The types that can have NaNs are the same as those that return true from
np.issubdtype(a.dtype, np.inexact). See
http://docs.scipy.org/doc/numpy/reference/arrays.scalars.html

Does the partition trick work for complex values? I worry that complex
values with one nan element and one non-nan element might get sorted in
with the rest of the values...
On 13 Feb 2014 08:20, "Matt Ueckermann" notifications@github.com wrote:

Ok. I will re-write while keeping performance in mind. I will check a
wider variety of array sizes to see the performance impact. Adding -1 index
to the partition is brilliant! I wouldn't have guessed that isnan is so
slow.

@jaimefrio https://github.com/jaimefrio Since I'm new at this, is there
there a simple way to check if the dtype if floating? Something that would
see float, float32, etc?

@juliantaylor https://github.com/juliantaylor shifting the index is
exactly what I had in mind for nanmedian. However, it gets a little
tricky when you're dealing with multi-dimensional arrays, because each
dimension might have a different number of nans in its axis. Adding a loop
was my best idea so far, but I cannot imagine that being efficient. So,
I'll take suggestions there. I'll also look at specializing maximum, though
I'm not sure what that means.

—
Reply to this email directly or view it on GitHubhttps://github.com//pull/4287#issuecomment-34976845
.

juliantaylor · 2014-02-13T13:37:44Z

the sort order for complex is:

[R + Rj, R + nanj, nan + Rj, nan + nanj]

so one needs to select the size - 3 kth element to catch all nans

With maximum specialization I meant the selection code in selection.c.src, see dumbselect.
You can skip that for this PR if you are unfamiliar with C, its an optimization we can add latter.
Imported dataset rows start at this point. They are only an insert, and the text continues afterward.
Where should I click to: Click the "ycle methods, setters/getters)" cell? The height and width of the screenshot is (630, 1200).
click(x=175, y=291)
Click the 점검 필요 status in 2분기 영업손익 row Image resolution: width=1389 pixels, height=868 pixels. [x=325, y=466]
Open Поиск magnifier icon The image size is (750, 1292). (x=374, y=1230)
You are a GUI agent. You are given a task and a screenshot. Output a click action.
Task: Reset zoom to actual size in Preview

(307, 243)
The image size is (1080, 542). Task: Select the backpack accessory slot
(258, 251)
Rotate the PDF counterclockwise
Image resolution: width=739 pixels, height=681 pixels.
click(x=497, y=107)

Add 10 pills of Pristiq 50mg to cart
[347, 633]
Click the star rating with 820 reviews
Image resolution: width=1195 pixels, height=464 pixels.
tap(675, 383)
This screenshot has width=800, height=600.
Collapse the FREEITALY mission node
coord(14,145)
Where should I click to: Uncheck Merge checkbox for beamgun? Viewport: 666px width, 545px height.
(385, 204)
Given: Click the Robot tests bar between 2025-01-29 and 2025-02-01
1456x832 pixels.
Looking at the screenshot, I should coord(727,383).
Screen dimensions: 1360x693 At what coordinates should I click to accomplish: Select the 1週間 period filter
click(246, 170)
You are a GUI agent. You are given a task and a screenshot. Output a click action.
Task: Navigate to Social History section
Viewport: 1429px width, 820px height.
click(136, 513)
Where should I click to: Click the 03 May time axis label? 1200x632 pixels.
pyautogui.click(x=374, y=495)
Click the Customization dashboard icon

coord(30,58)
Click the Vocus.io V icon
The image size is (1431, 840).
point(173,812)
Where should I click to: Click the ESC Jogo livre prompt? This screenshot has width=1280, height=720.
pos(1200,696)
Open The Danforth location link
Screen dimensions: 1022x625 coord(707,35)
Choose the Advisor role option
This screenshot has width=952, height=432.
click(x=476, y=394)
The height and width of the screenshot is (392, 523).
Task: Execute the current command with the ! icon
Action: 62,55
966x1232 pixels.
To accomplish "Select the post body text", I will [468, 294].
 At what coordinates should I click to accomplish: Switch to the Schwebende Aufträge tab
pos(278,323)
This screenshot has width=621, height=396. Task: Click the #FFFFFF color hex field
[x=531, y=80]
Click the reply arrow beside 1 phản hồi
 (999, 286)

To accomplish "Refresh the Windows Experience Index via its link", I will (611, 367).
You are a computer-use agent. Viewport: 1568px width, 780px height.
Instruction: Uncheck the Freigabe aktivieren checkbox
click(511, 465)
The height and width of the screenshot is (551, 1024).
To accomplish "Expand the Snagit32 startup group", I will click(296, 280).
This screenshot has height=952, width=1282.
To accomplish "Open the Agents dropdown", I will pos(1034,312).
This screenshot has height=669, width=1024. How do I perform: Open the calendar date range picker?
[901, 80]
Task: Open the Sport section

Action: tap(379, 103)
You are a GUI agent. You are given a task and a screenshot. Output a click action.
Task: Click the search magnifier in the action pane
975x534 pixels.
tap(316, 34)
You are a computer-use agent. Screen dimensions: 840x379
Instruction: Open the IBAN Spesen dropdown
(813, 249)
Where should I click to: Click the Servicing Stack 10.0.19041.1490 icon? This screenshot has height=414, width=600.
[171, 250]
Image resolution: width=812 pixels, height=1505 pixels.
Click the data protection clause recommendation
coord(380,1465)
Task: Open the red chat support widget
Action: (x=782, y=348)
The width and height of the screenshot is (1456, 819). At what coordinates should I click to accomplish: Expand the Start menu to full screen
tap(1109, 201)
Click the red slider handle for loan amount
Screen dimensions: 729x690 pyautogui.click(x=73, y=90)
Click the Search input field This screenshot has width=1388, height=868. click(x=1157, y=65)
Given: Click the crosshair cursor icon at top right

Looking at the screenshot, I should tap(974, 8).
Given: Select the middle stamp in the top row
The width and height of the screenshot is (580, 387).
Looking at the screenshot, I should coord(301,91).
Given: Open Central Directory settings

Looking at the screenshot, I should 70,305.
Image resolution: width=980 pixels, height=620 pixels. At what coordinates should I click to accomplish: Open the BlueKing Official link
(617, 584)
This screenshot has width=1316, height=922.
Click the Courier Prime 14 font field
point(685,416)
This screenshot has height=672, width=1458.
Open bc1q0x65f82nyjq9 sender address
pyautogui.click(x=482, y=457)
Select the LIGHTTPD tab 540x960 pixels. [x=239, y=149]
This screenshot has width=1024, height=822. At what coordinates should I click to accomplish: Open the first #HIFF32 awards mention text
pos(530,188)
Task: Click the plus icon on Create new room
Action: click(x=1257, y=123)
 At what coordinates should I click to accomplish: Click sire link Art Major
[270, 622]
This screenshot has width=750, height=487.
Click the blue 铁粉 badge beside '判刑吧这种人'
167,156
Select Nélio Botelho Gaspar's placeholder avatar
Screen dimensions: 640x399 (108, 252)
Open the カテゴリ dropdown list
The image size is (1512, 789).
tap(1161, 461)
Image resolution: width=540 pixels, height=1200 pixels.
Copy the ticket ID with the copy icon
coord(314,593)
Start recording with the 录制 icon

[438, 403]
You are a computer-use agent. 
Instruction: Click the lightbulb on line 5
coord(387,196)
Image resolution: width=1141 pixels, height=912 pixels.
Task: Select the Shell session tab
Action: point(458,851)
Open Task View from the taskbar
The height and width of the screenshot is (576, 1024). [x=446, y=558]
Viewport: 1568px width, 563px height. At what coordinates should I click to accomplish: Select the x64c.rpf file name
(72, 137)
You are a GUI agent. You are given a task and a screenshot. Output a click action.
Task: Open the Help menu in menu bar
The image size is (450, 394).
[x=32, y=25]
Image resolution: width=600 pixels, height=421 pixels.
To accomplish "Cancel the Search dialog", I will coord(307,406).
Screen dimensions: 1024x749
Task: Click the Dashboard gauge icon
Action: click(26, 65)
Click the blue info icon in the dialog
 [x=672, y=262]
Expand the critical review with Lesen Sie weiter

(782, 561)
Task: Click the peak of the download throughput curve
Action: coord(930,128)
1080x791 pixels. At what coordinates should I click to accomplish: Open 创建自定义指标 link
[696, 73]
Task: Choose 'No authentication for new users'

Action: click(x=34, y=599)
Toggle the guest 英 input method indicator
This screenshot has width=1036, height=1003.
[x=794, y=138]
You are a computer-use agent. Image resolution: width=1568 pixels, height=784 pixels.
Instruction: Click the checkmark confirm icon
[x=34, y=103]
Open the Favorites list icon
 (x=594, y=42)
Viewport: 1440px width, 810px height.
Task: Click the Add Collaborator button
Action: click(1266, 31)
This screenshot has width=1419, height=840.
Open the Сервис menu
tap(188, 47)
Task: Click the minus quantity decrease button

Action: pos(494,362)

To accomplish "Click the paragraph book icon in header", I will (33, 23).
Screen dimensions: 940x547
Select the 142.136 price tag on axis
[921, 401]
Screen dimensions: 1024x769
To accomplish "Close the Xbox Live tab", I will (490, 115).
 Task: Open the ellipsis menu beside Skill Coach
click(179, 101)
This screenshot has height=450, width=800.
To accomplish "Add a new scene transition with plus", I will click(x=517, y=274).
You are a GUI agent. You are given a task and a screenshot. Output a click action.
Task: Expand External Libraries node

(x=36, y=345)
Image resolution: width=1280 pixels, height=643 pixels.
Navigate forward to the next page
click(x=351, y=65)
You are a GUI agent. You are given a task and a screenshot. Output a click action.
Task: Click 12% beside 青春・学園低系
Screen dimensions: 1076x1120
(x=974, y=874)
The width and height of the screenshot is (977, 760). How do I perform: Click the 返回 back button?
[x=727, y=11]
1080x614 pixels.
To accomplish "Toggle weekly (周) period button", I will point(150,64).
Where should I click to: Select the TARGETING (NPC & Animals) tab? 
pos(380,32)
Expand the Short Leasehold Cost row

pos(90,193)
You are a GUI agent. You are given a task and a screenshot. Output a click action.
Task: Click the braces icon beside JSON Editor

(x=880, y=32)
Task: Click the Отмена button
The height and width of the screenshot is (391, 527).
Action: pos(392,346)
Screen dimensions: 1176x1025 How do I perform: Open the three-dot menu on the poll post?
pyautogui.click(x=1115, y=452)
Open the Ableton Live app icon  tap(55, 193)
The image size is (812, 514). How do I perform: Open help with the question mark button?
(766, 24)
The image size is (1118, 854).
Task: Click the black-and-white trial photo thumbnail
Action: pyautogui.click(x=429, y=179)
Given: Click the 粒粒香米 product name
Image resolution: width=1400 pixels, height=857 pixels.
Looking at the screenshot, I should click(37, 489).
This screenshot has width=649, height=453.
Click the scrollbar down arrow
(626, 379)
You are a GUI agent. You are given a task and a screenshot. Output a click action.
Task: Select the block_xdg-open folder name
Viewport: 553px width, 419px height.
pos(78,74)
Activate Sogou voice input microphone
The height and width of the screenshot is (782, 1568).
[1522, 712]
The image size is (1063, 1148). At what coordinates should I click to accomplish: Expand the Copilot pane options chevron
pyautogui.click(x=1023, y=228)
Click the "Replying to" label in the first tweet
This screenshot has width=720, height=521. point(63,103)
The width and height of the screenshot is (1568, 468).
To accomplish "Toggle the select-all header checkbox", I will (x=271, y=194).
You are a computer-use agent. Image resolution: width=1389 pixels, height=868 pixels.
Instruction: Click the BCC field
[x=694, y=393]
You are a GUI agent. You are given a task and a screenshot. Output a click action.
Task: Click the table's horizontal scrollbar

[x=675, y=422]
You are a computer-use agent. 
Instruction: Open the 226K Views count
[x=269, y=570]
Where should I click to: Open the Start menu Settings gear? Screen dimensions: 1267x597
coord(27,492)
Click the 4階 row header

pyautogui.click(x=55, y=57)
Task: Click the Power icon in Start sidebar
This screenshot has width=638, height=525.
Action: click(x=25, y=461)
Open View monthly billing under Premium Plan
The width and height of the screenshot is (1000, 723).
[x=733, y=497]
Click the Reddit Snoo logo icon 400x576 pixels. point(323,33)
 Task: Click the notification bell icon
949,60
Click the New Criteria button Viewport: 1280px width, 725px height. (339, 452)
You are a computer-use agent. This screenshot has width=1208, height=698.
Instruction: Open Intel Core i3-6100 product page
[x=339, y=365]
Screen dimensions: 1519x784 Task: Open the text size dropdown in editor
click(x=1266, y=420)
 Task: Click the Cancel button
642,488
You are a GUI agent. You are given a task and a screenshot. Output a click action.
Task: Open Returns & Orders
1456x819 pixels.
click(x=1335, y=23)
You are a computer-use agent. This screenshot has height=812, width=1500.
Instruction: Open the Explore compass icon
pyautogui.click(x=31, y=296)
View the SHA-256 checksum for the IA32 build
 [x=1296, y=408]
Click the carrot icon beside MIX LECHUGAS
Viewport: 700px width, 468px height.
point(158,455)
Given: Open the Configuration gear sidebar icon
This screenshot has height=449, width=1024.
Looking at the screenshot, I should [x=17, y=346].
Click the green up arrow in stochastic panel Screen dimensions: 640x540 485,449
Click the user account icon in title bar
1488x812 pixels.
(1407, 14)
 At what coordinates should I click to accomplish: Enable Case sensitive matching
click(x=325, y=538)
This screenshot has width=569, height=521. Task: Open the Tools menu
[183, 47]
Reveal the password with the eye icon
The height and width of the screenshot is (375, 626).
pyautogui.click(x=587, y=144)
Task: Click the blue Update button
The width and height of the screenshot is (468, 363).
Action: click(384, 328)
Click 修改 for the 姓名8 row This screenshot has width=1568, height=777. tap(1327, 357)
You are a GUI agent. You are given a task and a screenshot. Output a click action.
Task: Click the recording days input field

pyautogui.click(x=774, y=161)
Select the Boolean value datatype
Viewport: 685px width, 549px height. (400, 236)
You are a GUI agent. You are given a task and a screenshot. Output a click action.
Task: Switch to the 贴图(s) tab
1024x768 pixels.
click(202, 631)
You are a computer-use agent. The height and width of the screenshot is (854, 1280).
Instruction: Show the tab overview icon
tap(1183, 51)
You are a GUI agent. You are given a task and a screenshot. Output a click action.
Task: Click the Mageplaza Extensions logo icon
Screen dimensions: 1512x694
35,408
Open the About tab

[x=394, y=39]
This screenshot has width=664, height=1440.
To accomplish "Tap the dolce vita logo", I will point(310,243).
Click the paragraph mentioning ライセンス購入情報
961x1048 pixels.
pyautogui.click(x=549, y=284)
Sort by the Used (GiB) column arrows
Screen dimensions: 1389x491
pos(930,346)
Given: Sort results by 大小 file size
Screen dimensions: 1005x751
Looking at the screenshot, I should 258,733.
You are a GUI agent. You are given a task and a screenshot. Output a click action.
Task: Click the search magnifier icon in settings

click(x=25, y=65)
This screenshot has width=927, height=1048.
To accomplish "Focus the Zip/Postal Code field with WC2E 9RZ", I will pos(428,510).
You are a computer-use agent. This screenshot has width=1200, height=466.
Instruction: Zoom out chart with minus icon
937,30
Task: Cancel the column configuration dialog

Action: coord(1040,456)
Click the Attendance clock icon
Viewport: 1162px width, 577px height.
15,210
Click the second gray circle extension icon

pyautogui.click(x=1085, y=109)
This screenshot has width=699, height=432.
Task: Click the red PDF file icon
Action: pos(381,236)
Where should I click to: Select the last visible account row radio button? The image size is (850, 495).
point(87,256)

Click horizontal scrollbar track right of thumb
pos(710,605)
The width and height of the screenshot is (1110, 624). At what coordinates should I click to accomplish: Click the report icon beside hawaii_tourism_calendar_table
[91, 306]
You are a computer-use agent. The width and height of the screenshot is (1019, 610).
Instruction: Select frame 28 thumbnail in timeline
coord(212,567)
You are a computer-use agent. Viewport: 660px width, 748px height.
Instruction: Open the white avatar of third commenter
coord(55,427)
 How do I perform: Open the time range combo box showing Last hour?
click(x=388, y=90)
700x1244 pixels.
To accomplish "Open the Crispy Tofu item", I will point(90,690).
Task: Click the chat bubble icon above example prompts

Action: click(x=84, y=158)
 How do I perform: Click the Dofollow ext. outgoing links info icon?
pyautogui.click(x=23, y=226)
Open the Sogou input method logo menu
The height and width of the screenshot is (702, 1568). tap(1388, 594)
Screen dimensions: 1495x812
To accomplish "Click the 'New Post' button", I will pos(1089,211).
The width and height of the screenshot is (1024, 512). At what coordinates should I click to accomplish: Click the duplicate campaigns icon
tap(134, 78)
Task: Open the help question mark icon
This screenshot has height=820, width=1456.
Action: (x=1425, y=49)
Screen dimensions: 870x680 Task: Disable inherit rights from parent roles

I don't think there is a way to avoid an explicit loop for nanmedian, though maybe you can do a pseudo binary search. (searchsorted won't work as the partitioned array is not fully sorted)

empeeu · 2014-02-13T16:53:54Z

A procedural question (again, since I'm new here): Should I close this push request until I make the discussed changes? Or is there a way to update this request (avoid duplicates) once I have a newer version?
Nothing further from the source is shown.